India extends halt on futures trade in key farm commodities by a year

By Rajendra Jadhav and Chris Thomas

MUMBAI/BENGALURU (Reuters) -India’s market regulator extended the suspension of trading in derivative contracts of key farm commodities by a year as the world’s biggest importer of vegetable oils, and a major producer of wheat and rice, tries to tame food inflation.

The Securities and Exchange Board of India (SEBI) had last year ordered a year-long suspension of futures trading in key farm commodities, a dramatic step since allowing futures trading in 2003.

In a notification issued late on Tuesday, SEBI said the suspension of trading in futures contracts would continue until Dec. 20, 2023, on soybean and its derivatives, crude palm oil, wheat, paddy rice, chickpea, green gram and rapeseed mustard.

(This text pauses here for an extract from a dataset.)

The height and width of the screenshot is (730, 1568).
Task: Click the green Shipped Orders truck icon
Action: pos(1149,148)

The extension surprised the market participants who were expecting trading to resume after annual retail inflation eased in November below the central bank’s upper tolerance level for the first time this year amid a softer rise in food prices.

The industry was eagerly expecting the government to lift the suspension, particularly in commodities such as palm oil and soyoil, where prices follow the movements in global markets, said B.V. Mehta, executive director of The Solvent Extractors’ Association of India.

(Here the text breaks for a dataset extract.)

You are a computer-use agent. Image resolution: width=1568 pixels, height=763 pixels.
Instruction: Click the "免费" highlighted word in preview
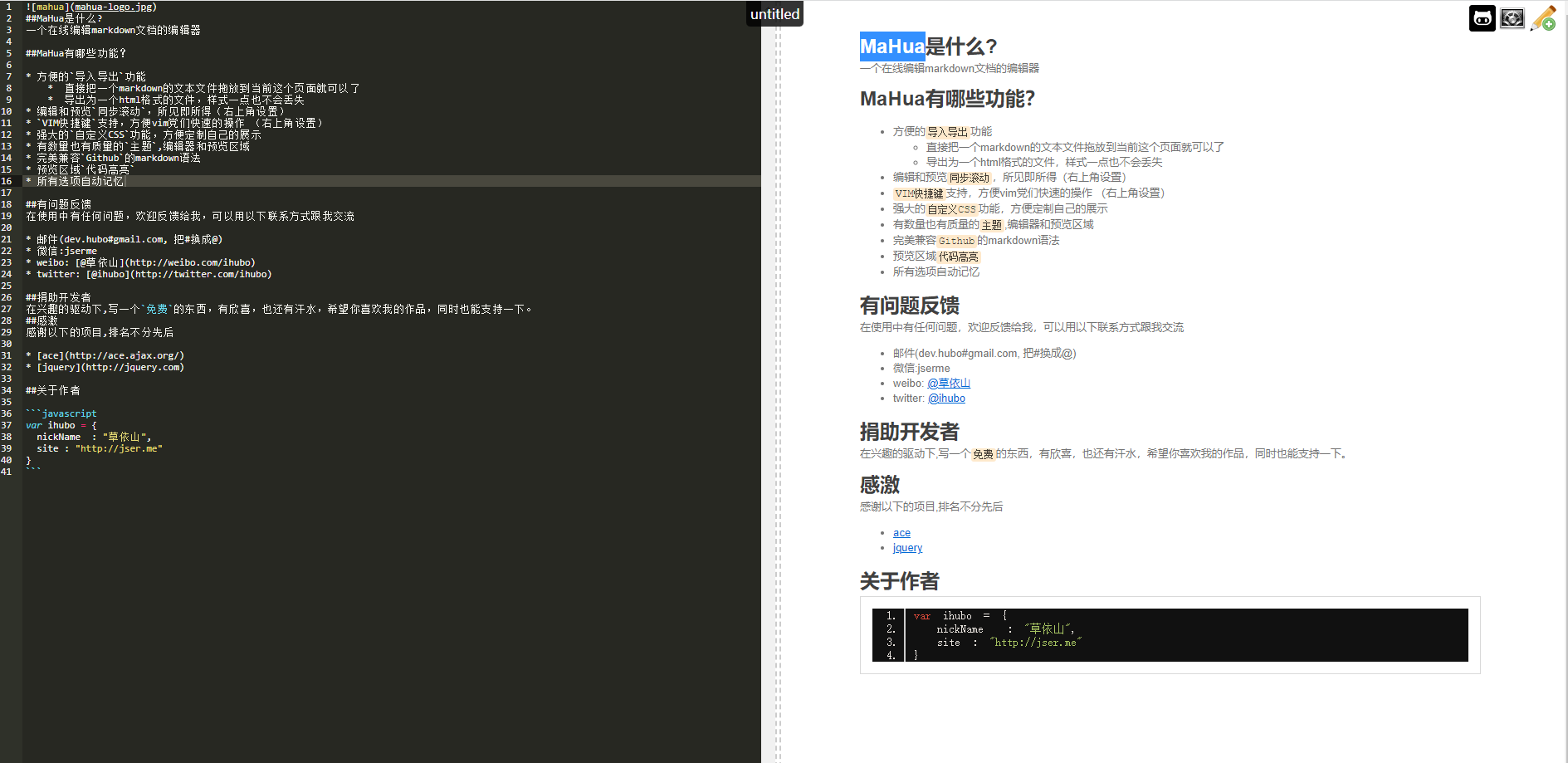(983, 454)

“The extension to suspension is a setback. Trade and industry will be deprived of hedging and price discovery mechanism for smooth business operation and will be exposed to price volatility,” Mehta said.

India fulfills nearly two-third of its edible oil requirement through the imports.

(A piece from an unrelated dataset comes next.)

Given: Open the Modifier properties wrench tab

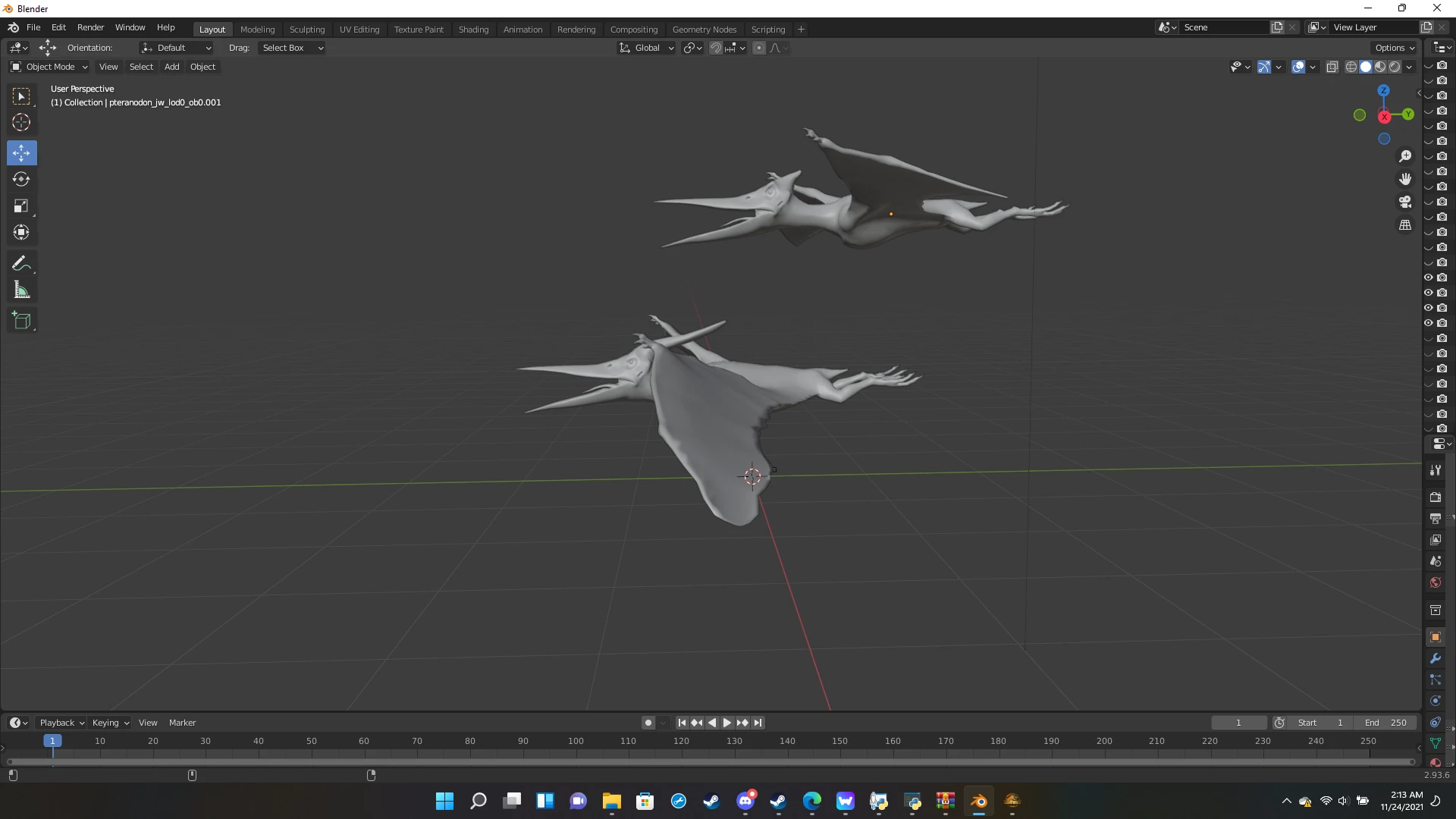Looking at the screenshot, I should 1435,658.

The rally in vegetable oil prices earlier this year to a record after suspending soyoil and palm oil futures proved that derivatives were not responsible for the price rise, said a Mumbai-based dealer with a global trade house.

“Many vegetable oil refiners and traders lost money in 2022 due to historic volatility in prices. They didn’t have a tool to hedge their risk,” the dealer said.

Malaysian palm oil futures rallied to a record high in March, surpassing 7,200 ringgit ($1,624), after Russia’s invasion of Ukraine triggered a global edible oil shortage. Prices have nearly halved since.

India’s National Commodity And Derivatives Exchange (NCDEX), which derives most of its volume from trading in farm commodities, was the most affected by the government’s decision, followed by the Multi Commodity Exchange. Shares of MCX were down 2.8% on Wednesday.

In 2022, India banned wheat exports and restricted exports of sugar and rice to calm local prices.